The 2015 collapse of Corinthian, a chain felled by charges of fraud and predatory lending, prompted the Education Department to update rules governing how students defrauded by colleges can erase their debt. The update included a provision to grant automatic debt cancellation to borrowers whose schools closed because so few people took advantage of the benefit.
Education Secretary Betsy DeVos derided the Obama-era policies as a handout to students at taxpayers’ expense. She shelved the changes before they were slated to take effect in June 2017, spawning lawsuits from former students and state attorneys general. In September, a federal judge denounced the move as “arbitrary and capricious” and said the rules should take effect. A month later, the same judge shot down a bid by the California Association of Private Postsecondary Schools, an industry group, to block the rules.

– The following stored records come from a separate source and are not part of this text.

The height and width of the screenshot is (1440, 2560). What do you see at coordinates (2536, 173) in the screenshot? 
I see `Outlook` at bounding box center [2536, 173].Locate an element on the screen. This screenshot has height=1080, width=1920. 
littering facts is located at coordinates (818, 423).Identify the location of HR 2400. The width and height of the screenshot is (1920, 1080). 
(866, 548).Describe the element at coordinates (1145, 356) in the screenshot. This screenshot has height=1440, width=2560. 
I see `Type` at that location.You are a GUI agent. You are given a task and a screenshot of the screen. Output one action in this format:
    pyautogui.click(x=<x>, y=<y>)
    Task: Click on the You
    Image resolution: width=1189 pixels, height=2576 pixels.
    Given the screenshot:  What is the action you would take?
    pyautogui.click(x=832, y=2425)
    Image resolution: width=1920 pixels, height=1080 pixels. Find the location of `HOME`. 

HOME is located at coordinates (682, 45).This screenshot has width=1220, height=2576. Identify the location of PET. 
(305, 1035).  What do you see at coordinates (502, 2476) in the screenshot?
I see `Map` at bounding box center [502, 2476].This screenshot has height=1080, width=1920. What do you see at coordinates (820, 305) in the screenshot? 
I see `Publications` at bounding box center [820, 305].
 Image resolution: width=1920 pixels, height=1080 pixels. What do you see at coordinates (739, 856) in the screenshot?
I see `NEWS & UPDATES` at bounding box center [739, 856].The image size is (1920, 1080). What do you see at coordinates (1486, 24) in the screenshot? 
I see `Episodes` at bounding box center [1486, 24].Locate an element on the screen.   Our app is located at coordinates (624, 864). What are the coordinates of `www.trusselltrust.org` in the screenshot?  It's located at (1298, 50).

Now, DeVos must implement the long-delayed regulations despite her objections and a failed attempt to rewrite the rules.
“We’re glad to see the first wave of discharges is on its way, but many thousands of students are still waiting for relief,” said Julie Murray, an attorney who represented the students who sued the department. “The department must do more to implement this rule, and do it quickly. There’s no time to spare.”
By law, anyone enrolled at a school at the time it closes or who withdrew 120 days before a shutdown is entitled to have their federal loans canceled, unless they continue their studies elsewhere.
Granting automatic closed-school discharges is the first of many steps the Education Department must take to adhere to the court ruling. The crux of the regulatory overhaul centers on another path to debt forgiveness known as a borrower defense to repayment. Students can apply to have their federal loans discharged if they can prove a school used illegal or deceptive tactics in violation of state law to persuade them to borrow money for college.
The Obama administration tried to simplify the process for students and shift more of the cost of discharging loans onto schools, much to the chagrin of for-profit colleges that said they were being unfairly targeted.
While the regulation languished, DeVos published a proposed stringent replacement this summer that placed the onus on students to prove schools knowingly deceived them. But the Education Department missed a key deadline last month for the latest rules to take effect next summer.